参加してくださいました皆様、お疲れ様でした。

まず謝っておかなくてはならないのは、ガイドでの説明不足で、「通路役になった魔道書PCの行動範囲」についてPL様の間に認識の差ができてしまったようだということです。パレット達のように自由に動いてもらってよかったんですが、「他のイルミンスールの魔道書が通路を作るために動けない」というところに引っかかってしまったのでしょうか。完全にこちらの説明不足でした。申し訳ありません。

『万象の諱』の顛末については、こちらが手掛けている別シリーズにご参加下さったことのある方にはピンと来た部分もあるかと思いますが、ご存じない方はまぁ「へぇそうなったのか」という感じで納得していただければと思います(苦笑)。

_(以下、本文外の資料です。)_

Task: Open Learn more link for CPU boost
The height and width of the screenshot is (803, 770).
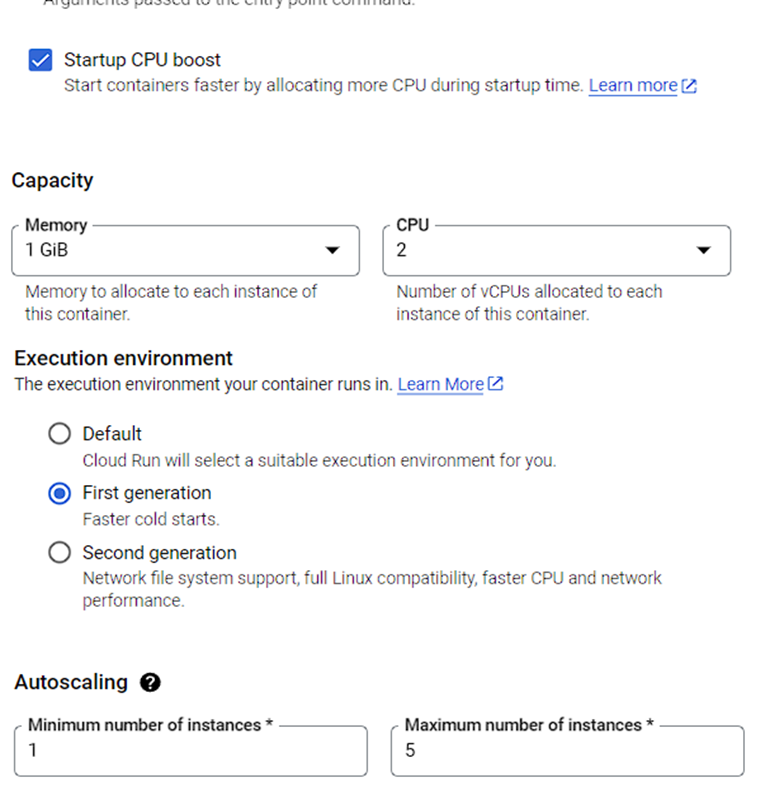Action: point(632,86)
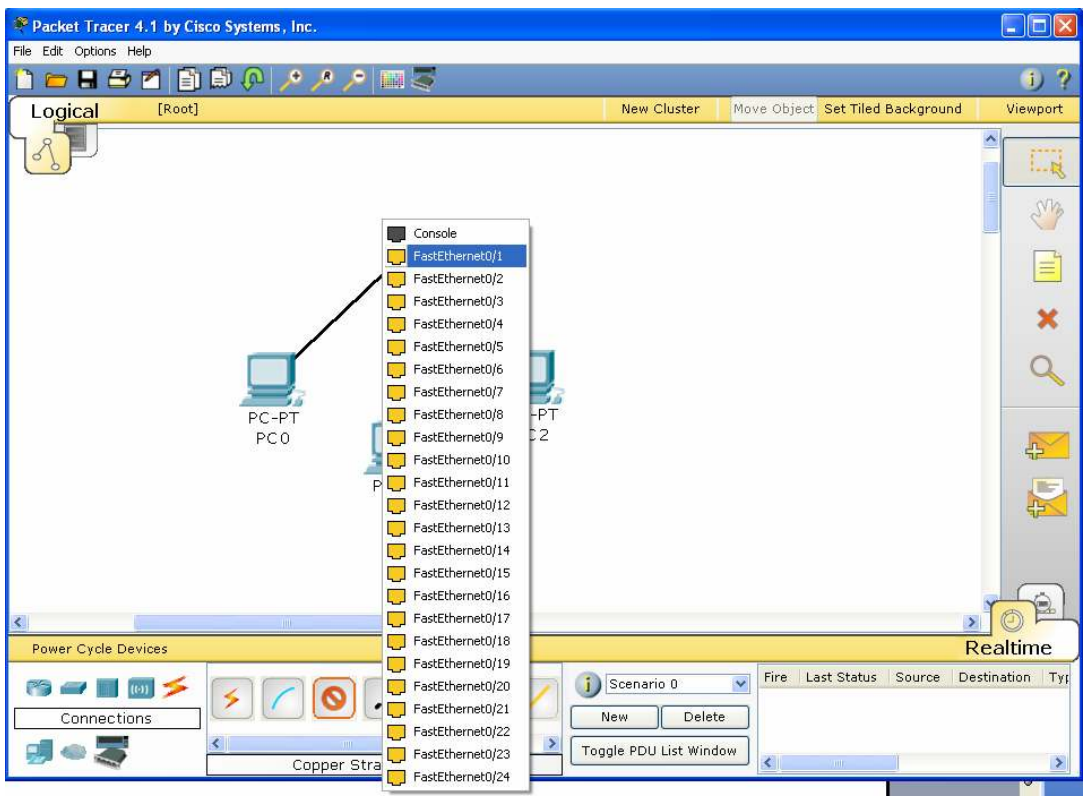The width and height of the screenshot is (1086, 804).
Task: Choose the Console port option
Action: pyautogui.click(x=434, y=233)
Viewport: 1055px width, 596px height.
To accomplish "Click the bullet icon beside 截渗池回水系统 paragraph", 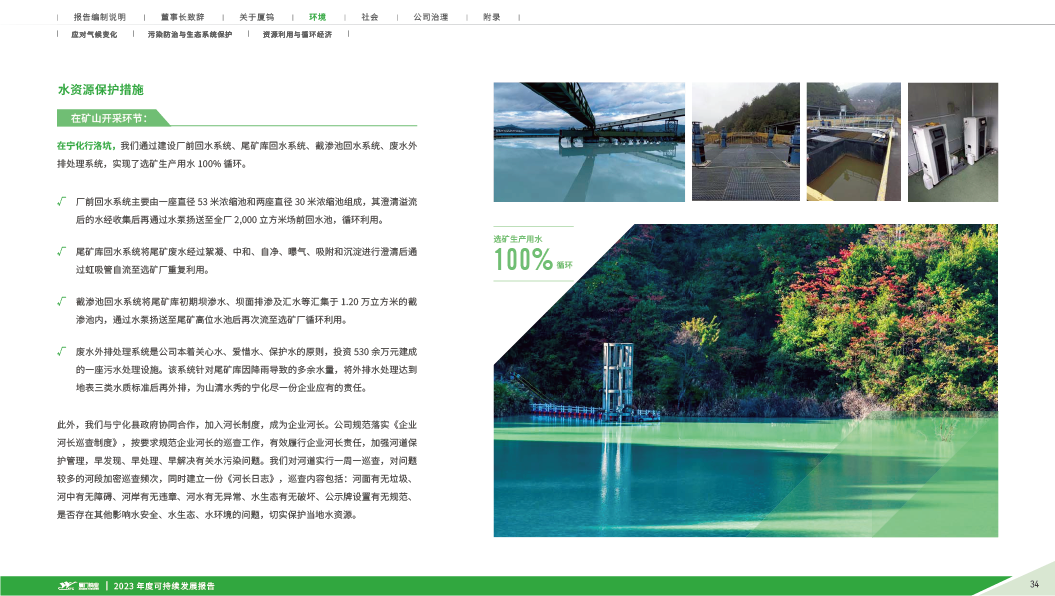I will (x=62, y=300).
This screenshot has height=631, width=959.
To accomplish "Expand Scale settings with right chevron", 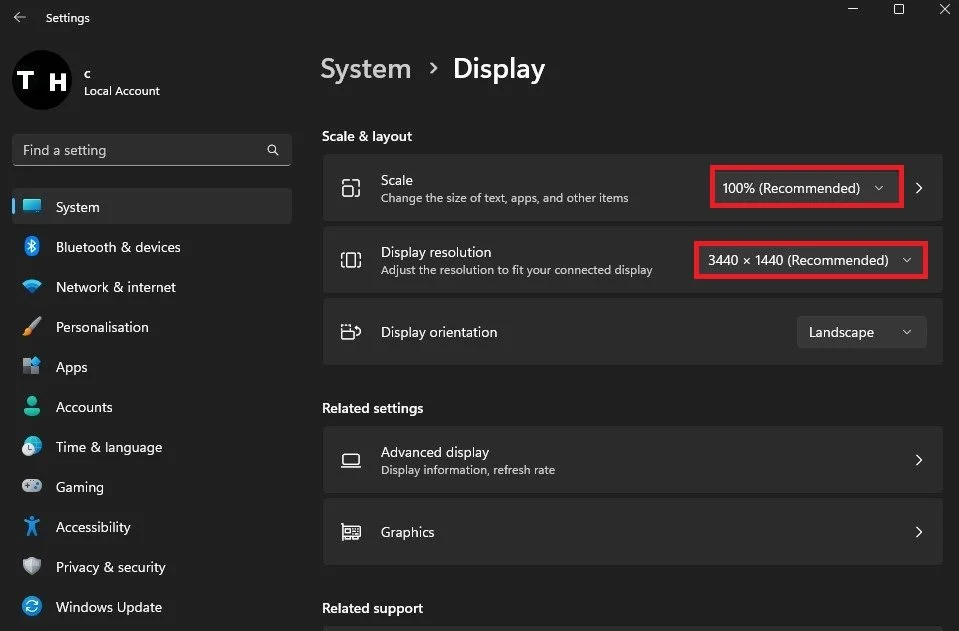I will click(919, 188).
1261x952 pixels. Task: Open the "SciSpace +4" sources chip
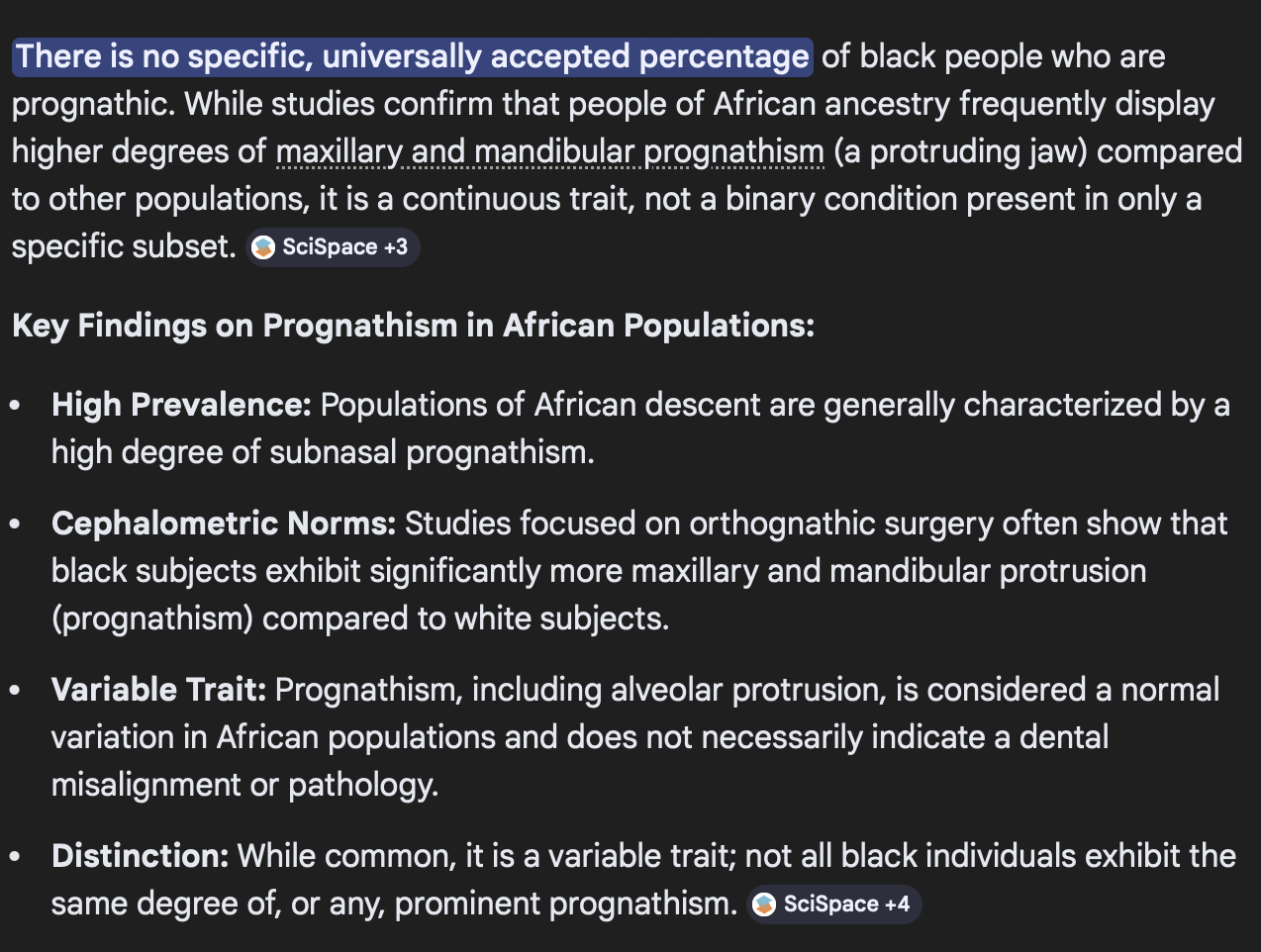coord(833,904)
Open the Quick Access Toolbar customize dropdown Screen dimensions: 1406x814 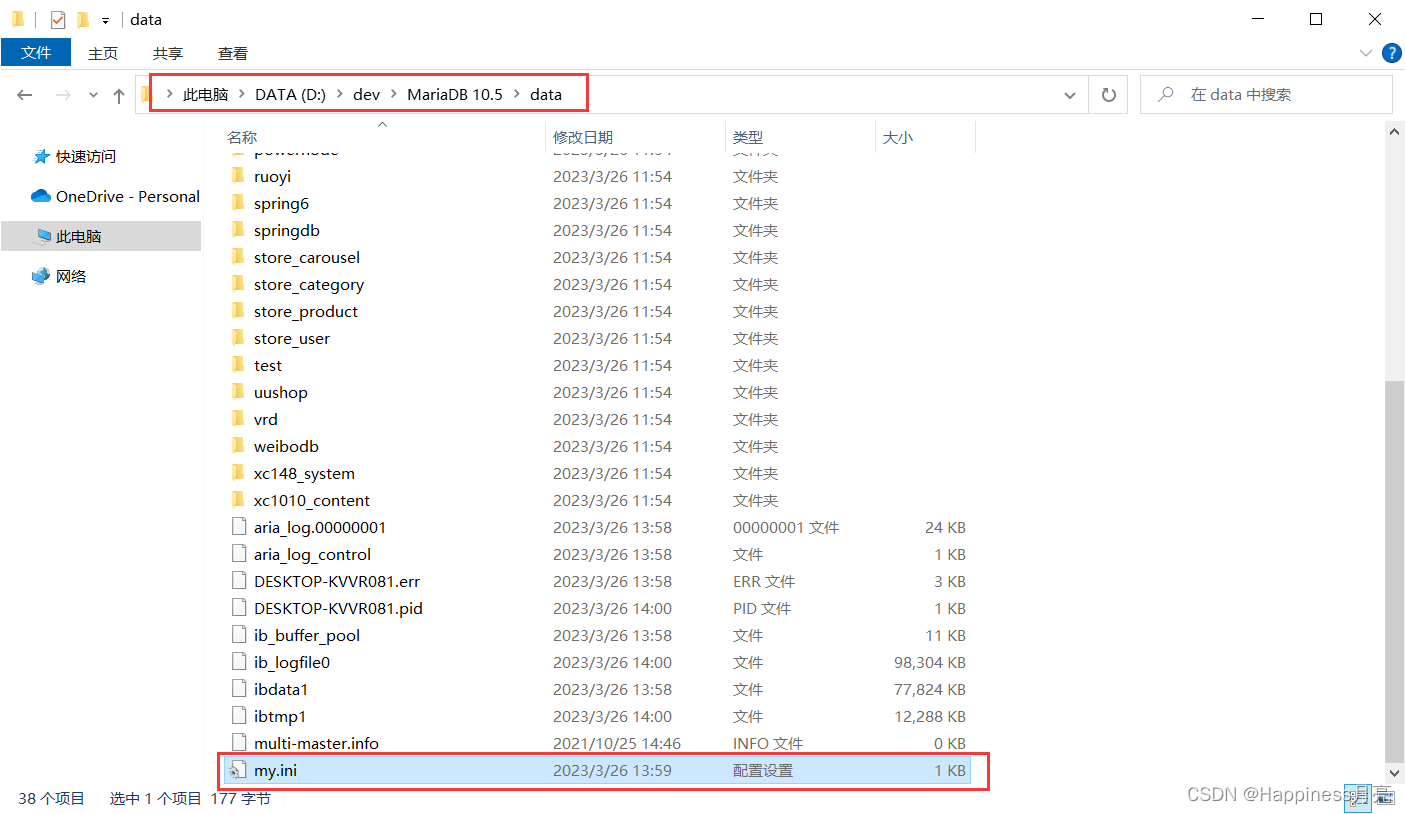(104, 18)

今回で、「パレット」という魔道書を中心に据えた一連の話は終了です。が、他の魔道書NPCも含めて、彼らはまたどこかでお邪魔することになるかと思いますし、また夢幻図書館が出てくるシナリオも終了までに1度くらい出せればと考えています。予定は未定ですけどね(←)。
皆様それぞれの『歴史』に対する認識が現れたアクションは非常に興味深く、楽しんでリアクションを書くことができました。感謝です。

本文にあります通り、参加されたPC様方全員を利用者登録したものとして、利用者カード代わりにその旨を記した称号を贈らせていただきます。よろしければ夢の中でまた遊びに行ってみてください(笑)。

それでは、またお会いできれば幸いです。ありがとうございました。